> **Task directions**
Copy the listing below verbatim, reproducing every line with no changes.

Dataset entries
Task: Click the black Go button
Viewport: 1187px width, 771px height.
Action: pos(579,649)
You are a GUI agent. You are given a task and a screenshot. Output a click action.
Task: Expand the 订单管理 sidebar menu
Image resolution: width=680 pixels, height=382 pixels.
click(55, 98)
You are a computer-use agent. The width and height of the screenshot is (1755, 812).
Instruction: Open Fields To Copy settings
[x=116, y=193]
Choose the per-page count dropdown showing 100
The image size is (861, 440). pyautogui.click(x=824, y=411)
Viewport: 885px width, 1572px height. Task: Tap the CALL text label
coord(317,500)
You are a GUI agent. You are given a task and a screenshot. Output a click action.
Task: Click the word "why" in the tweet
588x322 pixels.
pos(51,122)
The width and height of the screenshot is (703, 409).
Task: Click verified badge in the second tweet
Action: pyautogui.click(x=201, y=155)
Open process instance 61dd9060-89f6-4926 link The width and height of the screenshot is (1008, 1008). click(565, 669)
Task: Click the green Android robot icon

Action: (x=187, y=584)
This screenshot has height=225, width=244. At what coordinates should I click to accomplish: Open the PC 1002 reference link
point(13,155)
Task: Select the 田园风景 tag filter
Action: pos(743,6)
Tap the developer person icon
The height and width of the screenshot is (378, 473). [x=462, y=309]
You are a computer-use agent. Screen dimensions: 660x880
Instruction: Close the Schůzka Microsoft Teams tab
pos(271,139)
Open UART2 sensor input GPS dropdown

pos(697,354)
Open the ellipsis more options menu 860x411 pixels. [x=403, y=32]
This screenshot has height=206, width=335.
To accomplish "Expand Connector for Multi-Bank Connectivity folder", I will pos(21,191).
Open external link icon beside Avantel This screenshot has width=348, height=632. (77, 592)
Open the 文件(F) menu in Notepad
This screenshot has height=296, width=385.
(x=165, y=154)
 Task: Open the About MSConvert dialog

> **Answer below**
Task: Click the black Go button
Viewport: 1187px width, 771px height.
Action: pos(579,649)
You are a GUI agent. You are given a task and a screenshot. Output a click action.
Task: Expand the 订单管理 sidebar menu
Image resolution: width=680 pixels, height=382 pixels.
click(55, 98)
You are a computer-use agent. The width and height of the screenshot is (1755, 812).
Instruction: Open Fields To Copy settings
[x=116, y=193]
Choose the per-page count dropdown showing 100
The image size is (861, 440). pyautogui.click(x=824, y=411)
Viewport: 885px width, 1572px height. Task: Tap the CALL text label
coord(317,500)
You are a GUI agent. You are given a task and a screenshot. Output a click action.
Task: Click the word "why" in the tweet
588x322 pixels.
pos(51,122)
The width and height of the screenshot is (703, 409).
Task: Click verified badge in the second tweet
Action: pyautogui.click(x=201, y=155)
Open process instance 61dd9060-89f6-4926 link The width and height of the screenshot is (1008, 1008). click(565, 669)
Task: Click the green Android robot icon

Action: (x=187, y=584)
This screenshot has height=225, width=244. At what coordinates should I click to accomplish: Open the PC 1002 reference link
point(13,155)
Task: Select the 田园风景 tag filter
Action: pos(743,6)
Tap the developer person icon
The height and width of the screenshot is (378, 473). [x=462, y=309]
You are a computer-use agent. Screen dimensions: 660x880
Instruction: Close the Schůzka Microsoft Teams tab
pos(271,139)
Open UART2 sensor input GPS dropdown

pos(697,354)
Open the ellipsis more options menu 860x411 pixels. [x=403, y=32]
This screenshot has height=206, width=335.
To accomplish "Expand Connector for Multi-Bank Connectivity folder", I will pos(21,191).
Open external link icon beside Avantel This screenshot has width=348, height=632. (77, 592)
Open the 文件(F) menu in Notepad
This screenshot has height=296, width=385.
(x=165, y=154)
 Task: Open the About MSConvert dialog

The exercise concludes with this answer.